An Apology for Atheism eBook

This eBook from the Gutenberg Project consists of approximately 143 pages of information about An Apology for Atheism.

An Apology for Atheism eBook

This eBook from the Gutenberg Project consists of approximately 143 pages of information about An Apology for Atheism.

’For an imagination to exist there must be two properties or qualities coming in contact with each other to produce that imagination.  For these two properties or qualities to exist there must be matter for them to exist in; and for matter to exist there must be space for it to exist in, and so on.  Matter might exist without two different properties to produce an imagination; but neither two properties nor one property can exist without matter for it to exist in.  Man may exist for a time as he does when he is dead without an imagination; but the imagination cannot exist without the material man.  Matter cannot become non-existent, but the imagination can and does become so.  Matter therefore is the reality and the imagination a nonentity, an unsubstantial idea; or an imagination only.’ [52:1]

The anonymous writer of the passages here given within inverted commas clearly draws the line of demarcation between the real and the unreal.  His remarks on imagination are specially important.  Theologians do not seem to be aware that imagination is a modification of mind, and mind itself a modification of sensibility—­no sensations—­no thought—­no life.  Though awkwardly expressed, there is truth in the dogma of Gassendi—­ideas are only transformed sensations.

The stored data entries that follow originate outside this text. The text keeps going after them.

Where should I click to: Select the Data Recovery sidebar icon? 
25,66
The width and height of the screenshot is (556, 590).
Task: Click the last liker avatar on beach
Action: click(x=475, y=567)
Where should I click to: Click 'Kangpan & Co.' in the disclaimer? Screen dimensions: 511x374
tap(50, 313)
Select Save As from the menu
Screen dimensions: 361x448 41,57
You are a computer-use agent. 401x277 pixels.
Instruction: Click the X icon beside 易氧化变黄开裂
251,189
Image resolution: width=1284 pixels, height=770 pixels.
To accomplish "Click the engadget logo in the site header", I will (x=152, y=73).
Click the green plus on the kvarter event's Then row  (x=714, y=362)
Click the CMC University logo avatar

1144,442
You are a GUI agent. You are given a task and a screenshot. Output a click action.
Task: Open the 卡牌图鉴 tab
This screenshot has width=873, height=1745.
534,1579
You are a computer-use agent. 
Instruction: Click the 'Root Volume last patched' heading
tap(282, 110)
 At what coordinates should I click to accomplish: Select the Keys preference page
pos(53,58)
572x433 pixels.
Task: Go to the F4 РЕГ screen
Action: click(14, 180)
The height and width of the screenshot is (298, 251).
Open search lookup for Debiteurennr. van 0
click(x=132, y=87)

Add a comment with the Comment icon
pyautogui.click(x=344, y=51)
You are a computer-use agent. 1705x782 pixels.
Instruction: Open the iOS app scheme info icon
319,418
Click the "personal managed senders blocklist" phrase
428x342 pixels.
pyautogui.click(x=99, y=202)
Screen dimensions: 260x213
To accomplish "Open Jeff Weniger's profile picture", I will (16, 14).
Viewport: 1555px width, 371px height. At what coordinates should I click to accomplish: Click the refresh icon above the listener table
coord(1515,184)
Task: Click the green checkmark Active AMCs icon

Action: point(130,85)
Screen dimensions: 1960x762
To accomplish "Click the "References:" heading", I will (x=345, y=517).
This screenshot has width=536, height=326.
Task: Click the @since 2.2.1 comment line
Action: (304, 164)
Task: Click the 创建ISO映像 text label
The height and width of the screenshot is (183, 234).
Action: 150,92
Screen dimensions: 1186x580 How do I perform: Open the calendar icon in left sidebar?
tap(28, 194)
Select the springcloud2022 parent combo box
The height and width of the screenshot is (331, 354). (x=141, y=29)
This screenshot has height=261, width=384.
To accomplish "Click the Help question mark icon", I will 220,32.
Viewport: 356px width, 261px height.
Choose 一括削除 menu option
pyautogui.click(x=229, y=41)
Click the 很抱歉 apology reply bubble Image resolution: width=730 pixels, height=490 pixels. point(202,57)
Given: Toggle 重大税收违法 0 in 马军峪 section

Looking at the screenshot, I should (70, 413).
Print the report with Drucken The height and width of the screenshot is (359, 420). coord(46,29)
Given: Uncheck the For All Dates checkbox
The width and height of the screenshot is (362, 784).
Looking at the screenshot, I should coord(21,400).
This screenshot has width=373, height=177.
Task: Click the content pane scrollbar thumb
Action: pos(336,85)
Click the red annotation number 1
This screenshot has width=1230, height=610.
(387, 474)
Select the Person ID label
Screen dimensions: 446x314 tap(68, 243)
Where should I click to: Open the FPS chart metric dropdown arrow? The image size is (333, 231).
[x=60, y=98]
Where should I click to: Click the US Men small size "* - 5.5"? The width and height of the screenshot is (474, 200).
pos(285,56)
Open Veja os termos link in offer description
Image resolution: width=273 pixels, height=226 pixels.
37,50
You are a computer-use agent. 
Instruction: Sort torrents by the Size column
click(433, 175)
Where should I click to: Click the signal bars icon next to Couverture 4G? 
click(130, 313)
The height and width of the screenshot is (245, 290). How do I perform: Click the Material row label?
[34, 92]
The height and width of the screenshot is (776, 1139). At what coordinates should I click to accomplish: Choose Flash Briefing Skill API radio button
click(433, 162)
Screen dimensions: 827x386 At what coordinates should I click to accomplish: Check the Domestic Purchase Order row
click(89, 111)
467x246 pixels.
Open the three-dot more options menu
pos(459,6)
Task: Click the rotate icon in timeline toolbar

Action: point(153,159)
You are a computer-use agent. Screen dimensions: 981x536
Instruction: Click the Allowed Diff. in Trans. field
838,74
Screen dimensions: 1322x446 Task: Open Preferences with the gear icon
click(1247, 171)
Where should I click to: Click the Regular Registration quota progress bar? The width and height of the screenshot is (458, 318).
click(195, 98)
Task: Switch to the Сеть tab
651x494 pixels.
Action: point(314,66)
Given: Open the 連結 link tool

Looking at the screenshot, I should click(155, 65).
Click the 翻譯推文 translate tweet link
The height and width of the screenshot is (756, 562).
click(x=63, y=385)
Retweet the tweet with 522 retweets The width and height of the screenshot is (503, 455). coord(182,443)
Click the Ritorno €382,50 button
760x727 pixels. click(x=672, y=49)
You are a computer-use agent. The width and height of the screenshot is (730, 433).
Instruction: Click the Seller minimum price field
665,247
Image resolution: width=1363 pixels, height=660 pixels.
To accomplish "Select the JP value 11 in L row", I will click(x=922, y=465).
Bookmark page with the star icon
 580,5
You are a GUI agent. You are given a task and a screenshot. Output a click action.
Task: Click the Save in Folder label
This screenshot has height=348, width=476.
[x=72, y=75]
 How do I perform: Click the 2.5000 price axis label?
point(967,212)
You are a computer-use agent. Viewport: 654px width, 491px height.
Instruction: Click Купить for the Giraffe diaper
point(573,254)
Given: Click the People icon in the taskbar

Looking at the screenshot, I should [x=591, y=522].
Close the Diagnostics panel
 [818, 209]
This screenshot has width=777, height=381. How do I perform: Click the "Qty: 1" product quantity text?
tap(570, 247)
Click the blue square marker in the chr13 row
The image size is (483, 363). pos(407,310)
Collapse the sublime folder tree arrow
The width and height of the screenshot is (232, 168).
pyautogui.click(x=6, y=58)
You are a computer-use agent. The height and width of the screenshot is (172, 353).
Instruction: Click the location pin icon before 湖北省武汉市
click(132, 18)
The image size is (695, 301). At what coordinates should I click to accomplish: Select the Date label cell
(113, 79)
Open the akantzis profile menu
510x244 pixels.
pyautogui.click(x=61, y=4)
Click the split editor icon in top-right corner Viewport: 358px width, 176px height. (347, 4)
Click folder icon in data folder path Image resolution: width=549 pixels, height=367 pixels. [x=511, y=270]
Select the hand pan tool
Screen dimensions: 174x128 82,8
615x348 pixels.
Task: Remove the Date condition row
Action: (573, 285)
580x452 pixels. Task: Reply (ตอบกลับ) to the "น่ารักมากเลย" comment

All attempts to conceive sensibility without organs of sense are vain.  As profitably might we labour to think of motion where nothing exists to be moved, as sensibility where there is no organ of sense.  We often see organs void of sensibility, but who ever saw, or who can imagine sensibility independent of organs?  Pantheists and other Divinitarians write about mind as if it were an existence; nay, they claim, for it the first place among existences, according to ‘mere matter’ the second.  The ‘Shepherd’ plainly tells us mind is a primary and matter a secondary existence.  Having conjured up an Universal Mind God, it was natural he should try to establish the supremacy of mind—­but though a skilful logician he will be unable to do so.  Experience is against him.  On experience of natural operations Materialists base their conclusion that matter without mind is possible, and mind without matter is impossible.  It has been proved that even the modification of mind called imagination is indebted for all its images, yea, for its very existence as imagination, to the material world.

D’Alembert states in the Discourse prefixed to the French Encyclopaedia that ’the objects about which our minds are occupied are either spiritual or material, and the media employed for this purpose are our ideas either directly received or derived from reflection’—­which reflection he tells us ’is of two kinds, according as it is employed in reasoning on the objects of our direct ideas, or in studying them as models for imitation.’  And then he tells us ’the imagination is a creative faculty, and the mind, before it attempts to create, begins by reasoning upon what it sees and knows.’  He lauds the metaphysical division of things into Material and Spiritual, appending however to such laudation these remarkable words—­’With the Material and Spiritual classes of existence, philosophy is equally conversant; but as for imagination, her imitations are imitations entirely confined to the material world.’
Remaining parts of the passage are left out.